Cartagena refused to acknowledge in any way the authority of the Junta of the capital, and invited the other provinces to send deputies to a Congress in that city. One province only acceded to this proposition, but it sufficed to prevent the assemblage of the Congress at Bogotá, and postponed the formation of a central government, which was the urgent necessity of the moment.
The revolutionary leaders in the capital then tried a new plan. They formed the Province of Santa Fé, of which Bogotá was the chief city, into a monarchical republic, which they called “The State of Cundinamarca,” its ancient name, with a legislature of two chambers, and Dr. Lozano was named President during the captivity of the King.
Lozano, after several fruitless attempts to bring about a general understanding, succeeded at last in assembling a Congress, but the want of a central government had produced such anarchy that the people, inflamed by the writings of Don Antonio Nariño, who advocated a centralized government, deposed Lozano, and on the 19th September, 1811, appointed Nariño Dictator.
Congress continued the debate on the Constitution, and adopted the federal system by a majority, but had no power to establish it, and withdrew from the capital, where it was overawed by the popular leaders, to the small town of Ibague, in the Province of Mariquita.
On the 11th November, 1811, the Province of Cartagena declared itself an independent State, and the Eastern Provinces endeavoured to join the Confederation of Venezuela.

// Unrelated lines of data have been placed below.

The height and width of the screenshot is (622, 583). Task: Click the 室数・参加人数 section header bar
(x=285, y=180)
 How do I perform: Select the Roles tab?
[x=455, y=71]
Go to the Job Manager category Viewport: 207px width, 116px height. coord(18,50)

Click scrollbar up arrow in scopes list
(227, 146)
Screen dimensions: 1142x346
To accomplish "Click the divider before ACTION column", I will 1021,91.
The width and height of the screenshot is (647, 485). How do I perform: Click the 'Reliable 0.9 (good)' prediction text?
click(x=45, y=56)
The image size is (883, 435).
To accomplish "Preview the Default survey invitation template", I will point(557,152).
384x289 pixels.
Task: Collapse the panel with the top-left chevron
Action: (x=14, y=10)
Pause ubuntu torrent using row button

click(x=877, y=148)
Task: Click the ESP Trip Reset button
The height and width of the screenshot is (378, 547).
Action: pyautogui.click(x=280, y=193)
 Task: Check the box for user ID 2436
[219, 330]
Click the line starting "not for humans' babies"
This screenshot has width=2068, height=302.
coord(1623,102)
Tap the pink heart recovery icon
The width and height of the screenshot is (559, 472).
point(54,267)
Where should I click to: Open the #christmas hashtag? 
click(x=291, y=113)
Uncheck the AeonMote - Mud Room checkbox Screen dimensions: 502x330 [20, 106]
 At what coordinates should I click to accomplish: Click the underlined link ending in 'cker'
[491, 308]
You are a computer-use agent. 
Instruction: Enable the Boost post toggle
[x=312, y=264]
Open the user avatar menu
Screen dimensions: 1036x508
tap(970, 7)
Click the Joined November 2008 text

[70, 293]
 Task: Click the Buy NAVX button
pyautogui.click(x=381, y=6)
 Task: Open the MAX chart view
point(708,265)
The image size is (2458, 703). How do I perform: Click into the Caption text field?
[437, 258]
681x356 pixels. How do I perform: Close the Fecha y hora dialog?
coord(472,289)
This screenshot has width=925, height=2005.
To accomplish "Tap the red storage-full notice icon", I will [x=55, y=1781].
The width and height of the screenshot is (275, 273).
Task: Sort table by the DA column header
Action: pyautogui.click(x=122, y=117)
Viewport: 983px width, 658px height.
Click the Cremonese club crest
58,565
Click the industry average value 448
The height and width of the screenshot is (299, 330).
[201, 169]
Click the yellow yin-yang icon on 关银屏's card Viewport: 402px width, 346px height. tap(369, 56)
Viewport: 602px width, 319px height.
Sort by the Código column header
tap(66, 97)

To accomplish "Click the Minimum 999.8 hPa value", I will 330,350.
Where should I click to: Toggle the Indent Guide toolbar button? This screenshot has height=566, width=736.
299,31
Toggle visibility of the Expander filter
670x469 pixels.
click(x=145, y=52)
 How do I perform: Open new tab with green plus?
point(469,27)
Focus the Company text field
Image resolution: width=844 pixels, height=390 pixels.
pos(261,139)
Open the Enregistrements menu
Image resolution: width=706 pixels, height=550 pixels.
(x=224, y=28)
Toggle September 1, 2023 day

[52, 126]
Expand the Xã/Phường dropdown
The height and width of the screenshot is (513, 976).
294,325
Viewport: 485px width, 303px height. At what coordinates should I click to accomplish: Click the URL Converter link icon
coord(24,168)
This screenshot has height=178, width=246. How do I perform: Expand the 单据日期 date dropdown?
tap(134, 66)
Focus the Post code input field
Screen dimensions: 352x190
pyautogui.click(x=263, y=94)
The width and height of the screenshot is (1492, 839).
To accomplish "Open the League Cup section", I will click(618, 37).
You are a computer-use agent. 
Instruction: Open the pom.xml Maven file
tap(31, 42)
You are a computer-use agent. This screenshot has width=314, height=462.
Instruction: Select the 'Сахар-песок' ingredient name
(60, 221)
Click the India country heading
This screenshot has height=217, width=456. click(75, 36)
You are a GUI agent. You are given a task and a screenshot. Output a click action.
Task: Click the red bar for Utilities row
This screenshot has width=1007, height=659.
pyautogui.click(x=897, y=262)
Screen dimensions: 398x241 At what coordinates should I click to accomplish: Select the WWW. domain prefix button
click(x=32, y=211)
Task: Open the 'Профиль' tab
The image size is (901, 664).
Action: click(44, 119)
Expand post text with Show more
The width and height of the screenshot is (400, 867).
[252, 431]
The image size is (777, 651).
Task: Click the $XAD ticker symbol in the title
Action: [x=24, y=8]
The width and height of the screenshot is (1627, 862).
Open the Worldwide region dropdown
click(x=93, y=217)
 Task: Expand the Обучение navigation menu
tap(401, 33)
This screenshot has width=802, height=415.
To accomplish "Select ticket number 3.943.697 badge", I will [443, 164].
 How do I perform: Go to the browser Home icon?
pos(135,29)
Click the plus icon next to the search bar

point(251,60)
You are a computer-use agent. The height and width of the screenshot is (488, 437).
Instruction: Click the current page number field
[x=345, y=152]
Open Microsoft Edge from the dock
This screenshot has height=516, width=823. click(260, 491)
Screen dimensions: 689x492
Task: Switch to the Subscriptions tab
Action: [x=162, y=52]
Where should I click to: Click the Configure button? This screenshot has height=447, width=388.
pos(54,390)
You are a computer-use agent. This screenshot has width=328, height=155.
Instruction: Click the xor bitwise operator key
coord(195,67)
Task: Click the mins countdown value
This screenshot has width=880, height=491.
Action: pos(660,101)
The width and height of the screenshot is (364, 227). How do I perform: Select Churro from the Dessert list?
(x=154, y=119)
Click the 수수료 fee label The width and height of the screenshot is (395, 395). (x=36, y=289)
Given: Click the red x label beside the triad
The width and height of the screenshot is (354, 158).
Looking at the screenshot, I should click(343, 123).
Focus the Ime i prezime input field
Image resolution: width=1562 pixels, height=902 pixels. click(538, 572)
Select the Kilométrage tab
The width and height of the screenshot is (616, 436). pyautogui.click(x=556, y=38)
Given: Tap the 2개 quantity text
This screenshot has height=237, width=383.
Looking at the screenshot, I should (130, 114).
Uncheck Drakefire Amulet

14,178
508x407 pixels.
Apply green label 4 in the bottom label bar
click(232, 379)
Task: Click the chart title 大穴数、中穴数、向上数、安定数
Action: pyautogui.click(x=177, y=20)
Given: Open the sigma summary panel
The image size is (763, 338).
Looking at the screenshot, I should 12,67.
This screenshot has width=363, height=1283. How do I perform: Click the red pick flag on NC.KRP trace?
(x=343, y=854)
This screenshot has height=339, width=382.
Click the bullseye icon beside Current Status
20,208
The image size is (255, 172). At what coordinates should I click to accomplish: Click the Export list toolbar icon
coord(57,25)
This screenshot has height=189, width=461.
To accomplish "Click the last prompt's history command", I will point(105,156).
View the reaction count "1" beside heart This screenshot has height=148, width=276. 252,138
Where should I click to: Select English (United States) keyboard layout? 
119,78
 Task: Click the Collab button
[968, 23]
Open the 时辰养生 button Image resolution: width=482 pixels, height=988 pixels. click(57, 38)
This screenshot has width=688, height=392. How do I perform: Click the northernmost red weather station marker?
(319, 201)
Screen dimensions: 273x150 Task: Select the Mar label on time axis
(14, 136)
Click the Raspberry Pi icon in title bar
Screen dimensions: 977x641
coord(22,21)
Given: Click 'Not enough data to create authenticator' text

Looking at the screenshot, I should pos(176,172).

Meantime the Royalists made no attempt to oppose the revolution in the great centres of population, but secured all the country to the south of the Province of Santa Fé, and established their base of operations at Quito, with Guayaquil as their port on the Pacific. To the north they held the Provinces of the Isthmus of Panama, with the fortress of Portobello, and also the city and Province of Santa Marta on the western bank of the Magdalena, and the Province of Rio Hacha, also on the Magdalena, but further inland. The insurgent Province of Cartagena, lying on the coast, was thus isolated from the other provinces which had declared for the revolution.
The Royalists established a second base of operations at Santa Marta, where they raised an army of 1,500 men, besides militia, and were reinforced by a battalion of Spanish troops from Cuba, while three Spanish ships-of-war guarded the coast, and either sunk or captured a Patriot flotilla sent against them from Cartagena in March, 1812.
Dr. Torices, a young man, twenty-four years of age, being named Dictator by the Constituent Convention of Cartagena, fitted out another flotilla, which he placed under the command of a French adventurer named Labatut, and sent it against the Royalists, who had crossed the Magdalena. Labatut drove them from the lower part of the river, and then returned and captured the city of Santa Marta in January, 1813.
At this time Don José Domingo Perez, who had been appointed Viceroy of New Granada by the Regency of Cadiz, reached Portobello, but his authority was not recognised by the insurgent provinces.
On the outbreak of the revolution Colonel Tacon was Governor of Popayán. By his energy he prevented the installation of a Junta in that city, but the Patriots set one up in the small town of Cali. The Governor sent troops against them. Santa Fé sent 300 men, under Colonel Baraya, to their assistance, on which basis they raised an army of 1100 men, mostly Indians, armed with lances. Tacon led another army, 1500 strong, against them, but was attacked and defeated by Baraya on the 28th March, 1811. This was the first victory gained by the Patriots of New Granada, and Tacon was forced to retire to the valley of Pasto, where he stood at bay in the passes leading to Quito, while Popayán fell into the hands of the revolutionists.